Корреа новый родственник не понравился. Он был очень высокий, худой и суровый, лицо скуластое и веснушчатое, волосы рыжие. Кроме того, он молчал и едва кивнул головой.
И что собирается он делать на Порто-Санто? Будь он моряк или земледелец, работа нашлась бы, но едва ли был на всём Порто-Санто хоть один человек, способный купить книгу или заказать карту.
— Ну что ж, — сказал Корреа и вздохнул. — Добро пожаловать!
Он подозвал пробегавшего мимо мальчишку и велел ему отнести узел Фелипы в губернаторский дом. Потом взял невестку под руку и повёл поддерживая. Колумб шёл позади.
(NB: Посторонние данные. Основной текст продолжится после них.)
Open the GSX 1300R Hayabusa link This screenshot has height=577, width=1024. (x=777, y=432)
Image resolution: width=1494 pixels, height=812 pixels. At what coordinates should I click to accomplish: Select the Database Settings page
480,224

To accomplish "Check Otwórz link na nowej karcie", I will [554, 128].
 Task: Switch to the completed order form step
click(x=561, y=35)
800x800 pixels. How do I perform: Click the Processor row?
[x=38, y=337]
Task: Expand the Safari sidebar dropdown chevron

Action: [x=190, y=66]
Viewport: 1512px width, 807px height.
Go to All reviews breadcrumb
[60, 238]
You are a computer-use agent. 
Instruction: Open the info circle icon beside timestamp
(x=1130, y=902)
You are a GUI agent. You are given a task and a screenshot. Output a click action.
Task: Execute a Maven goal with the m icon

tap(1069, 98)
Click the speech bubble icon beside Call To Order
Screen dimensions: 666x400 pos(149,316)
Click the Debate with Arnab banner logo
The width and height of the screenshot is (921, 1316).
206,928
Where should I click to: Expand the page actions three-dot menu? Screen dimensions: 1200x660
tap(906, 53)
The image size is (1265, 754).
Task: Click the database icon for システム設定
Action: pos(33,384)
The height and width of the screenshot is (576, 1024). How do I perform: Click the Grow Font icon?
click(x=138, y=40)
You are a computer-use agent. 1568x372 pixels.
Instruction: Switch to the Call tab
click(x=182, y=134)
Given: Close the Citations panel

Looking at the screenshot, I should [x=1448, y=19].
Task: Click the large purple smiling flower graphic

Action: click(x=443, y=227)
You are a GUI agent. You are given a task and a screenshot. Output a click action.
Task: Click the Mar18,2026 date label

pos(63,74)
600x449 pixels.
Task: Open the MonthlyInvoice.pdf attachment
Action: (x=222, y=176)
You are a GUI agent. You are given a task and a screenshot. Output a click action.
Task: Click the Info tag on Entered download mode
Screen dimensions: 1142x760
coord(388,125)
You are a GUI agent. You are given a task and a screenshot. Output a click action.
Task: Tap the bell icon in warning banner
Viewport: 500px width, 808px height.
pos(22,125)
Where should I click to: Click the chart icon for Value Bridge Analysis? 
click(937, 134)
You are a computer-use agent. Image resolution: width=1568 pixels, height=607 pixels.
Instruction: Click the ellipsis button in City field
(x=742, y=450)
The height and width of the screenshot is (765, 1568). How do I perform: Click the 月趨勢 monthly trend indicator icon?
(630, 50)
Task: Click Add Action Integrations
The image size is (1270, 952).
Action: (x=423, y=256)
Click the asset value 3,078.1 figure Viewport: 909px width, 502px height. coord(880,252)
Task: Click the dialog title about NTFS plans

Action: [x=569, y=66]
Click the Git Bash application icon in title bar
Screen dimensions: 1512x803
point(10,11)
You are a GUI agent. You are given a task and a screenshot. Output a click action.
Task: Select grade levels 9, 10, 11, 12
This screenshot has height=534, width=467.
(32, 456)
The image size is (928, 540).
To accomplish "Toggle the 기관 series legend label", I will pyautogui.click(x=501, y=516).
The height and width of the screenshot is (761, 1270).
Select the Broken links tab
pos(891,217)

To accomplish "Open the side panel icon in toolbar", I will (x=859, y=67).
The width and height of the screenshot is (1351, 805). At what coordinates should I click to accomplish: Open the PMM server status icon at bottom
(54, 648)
В одной из отдалённых комнат дома Корреа были свалены грудой карты, бумаги и книги покойного Перестрелло, отца Фелипы. Перестрелло в молодости был моряком, он открыл некогда остров Порто-Санто, а затем был назначен губернатором этого острова. До самой смерти он не переставал интересоваться морскими делами, плаваньями и открытиями, и после него осталось множество бумаг, никому не нужных. Колумб скоро нашёл эту комнату, перетащил туда свой свёрток с книгами и стал там жить.
Первое время Корреа пробовал пристроить его к какому-нибудь делу, но Колумб становился груб, когда кто-нибудь входил в его убежище, и пока что его оставили в покое.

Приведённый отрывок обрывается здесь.